**Given passage:**
--------

Re: PIG regression between 0.8.1 and 0.9.x

Posted by Vincent Barat <vi...@gmail.com>.
Issue reported:

https://issues.apache.org/jira/browse/PIG-2271

Le 07/09/11 20:52, Kevin Burton a écrit :
> I believe that everything is byte array at first but I may be wrong… at
> least this has been the situation in my experiments.
>
> It is best to always specify schema though.  Unless you're using Zebra which
> stores the schema directly (which is very handy btw).
>
> You could also try InterStorage (which you can use directly via the full
> classname) as it is more efficient if I recall correctly.
>
> While it probably would be nice for you to submit a bug and of course you
> can wait until it is fixed, it's probably faster for you to just work around
> it…
>
> Kevin
>
> On Wed, Sep 7, 2011 at 11:47 AM, Corbin Hoenes<co...@tynt.com>  wrote:
>
>> Hi there,
>>
>> I think we might be seeing something related to this problem and can
>> confirm
>> it's in BinStorage for us.

--------

**Items:**
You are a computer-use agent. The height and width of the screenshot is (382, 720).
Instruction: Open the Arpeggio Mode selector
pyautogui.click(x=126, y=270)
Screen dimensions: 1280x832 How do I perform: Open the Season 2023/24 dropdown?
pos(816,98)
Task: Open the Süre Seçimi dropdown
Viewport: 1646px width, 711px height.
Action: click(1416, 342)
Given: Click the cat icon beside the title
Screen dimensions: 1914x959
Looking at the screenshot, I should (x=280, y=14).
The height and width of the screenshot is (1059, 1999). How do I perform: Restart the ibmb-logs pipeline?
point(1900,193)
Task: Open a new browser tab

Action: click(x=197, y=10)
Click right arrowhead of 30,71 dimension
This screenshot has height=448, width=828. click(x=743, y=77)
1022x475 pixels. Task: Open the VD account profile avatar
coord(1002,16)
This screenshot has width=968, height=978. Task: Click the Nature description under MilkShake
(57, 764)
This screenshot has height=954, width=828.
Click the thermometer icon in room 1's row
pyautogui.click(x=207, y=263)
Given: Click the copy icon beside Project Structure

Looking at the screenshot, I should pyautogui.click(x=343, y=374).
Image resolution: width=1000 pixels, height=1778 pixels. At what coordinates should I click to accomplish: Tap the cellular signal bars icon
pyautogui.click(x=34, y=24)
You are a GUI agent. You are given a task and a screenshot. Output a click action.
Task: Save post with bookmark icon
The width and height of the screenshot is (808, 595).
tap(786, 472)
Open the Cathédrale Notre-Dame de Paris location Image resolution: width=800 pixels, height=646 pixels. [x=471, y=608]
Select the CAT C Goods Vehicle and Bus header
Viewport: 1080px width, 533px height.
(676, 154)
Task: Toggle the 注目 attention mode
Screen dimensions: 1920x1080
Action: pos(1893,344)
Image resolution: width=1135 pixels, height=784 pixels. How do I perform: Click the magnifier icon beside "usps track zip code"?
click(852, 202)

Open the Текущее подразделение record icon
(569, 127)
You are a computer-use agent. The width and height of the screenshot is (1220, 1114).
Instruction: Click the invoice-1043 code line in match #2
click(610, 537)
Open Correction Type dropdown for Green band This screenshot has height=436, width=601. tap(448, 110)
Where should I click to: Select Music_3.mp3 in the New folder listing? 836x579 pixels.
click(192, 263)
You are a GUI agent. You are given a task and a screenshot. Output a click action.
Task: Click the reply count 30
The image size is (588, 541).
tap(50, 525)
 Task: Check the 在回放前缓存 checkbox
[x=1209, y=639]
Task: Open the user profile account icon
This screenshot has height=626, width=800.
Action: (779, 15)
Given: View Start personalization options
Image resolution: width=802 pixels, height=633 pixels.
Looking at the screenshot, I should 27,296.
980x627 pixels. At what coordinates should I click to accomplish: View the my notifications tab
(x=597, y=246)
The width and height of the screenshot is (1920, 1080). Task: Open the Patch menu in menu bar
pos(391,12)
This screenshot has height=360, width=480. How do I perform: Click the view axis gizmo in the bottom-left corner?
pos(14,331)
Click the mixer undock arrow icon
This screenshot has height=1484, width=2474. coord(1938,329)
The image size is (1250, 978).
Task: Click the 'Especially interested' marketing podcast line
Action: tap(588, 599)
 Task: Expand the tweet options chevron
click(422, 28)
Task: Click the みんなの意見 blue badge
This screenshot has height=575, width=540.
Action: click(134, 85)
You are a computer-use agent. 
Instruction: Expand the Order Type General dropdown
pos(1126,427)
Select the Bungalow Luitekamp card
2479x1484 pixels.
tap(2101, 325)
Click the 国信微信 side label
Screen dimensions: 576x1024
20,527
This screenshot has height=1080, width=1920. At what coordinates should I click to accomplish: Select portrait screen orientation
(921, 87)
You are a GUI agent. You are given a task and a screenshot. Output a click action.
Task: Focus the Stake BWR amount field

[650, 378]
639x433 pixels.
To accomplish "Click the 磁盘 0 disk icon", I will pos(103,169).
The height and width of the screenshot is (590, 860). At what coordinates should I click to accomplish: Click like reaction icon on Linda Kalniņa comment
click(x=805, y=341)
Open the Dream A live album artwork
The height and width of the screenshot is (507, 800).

--------

**Brief 1:**
Reproduce word for word the part of the Pig regression post that opens with the words containing "Re: PIG regression" and closes with "very handy btw).".
**Brief 2:**
Give the full name of every person named in the Pig regression post.
Rely on the Pig regression post alone for these tasks.

**Exercise response 1:**
Re: PIG regression between 0.8.1 and 0.9.x

Posted by Vincent Barat <vi...@gmail.com>.
Issue reported:

https://issues.apache.org/jira/browse/PIG-2271

Le 07/09/11 20:52, Kevin Burton a écrit :
> I believe that everything is byte array at first but I may be wrong… at
> least this has been the situation in my experiments.
>
> It is best to always specify schema though.  Unless you're using Zebra which
> stores the schema directly (which is very handy btw).

**Exercise response 2:**
Vincent Barat, Kevin Burton, Corbin Hoenes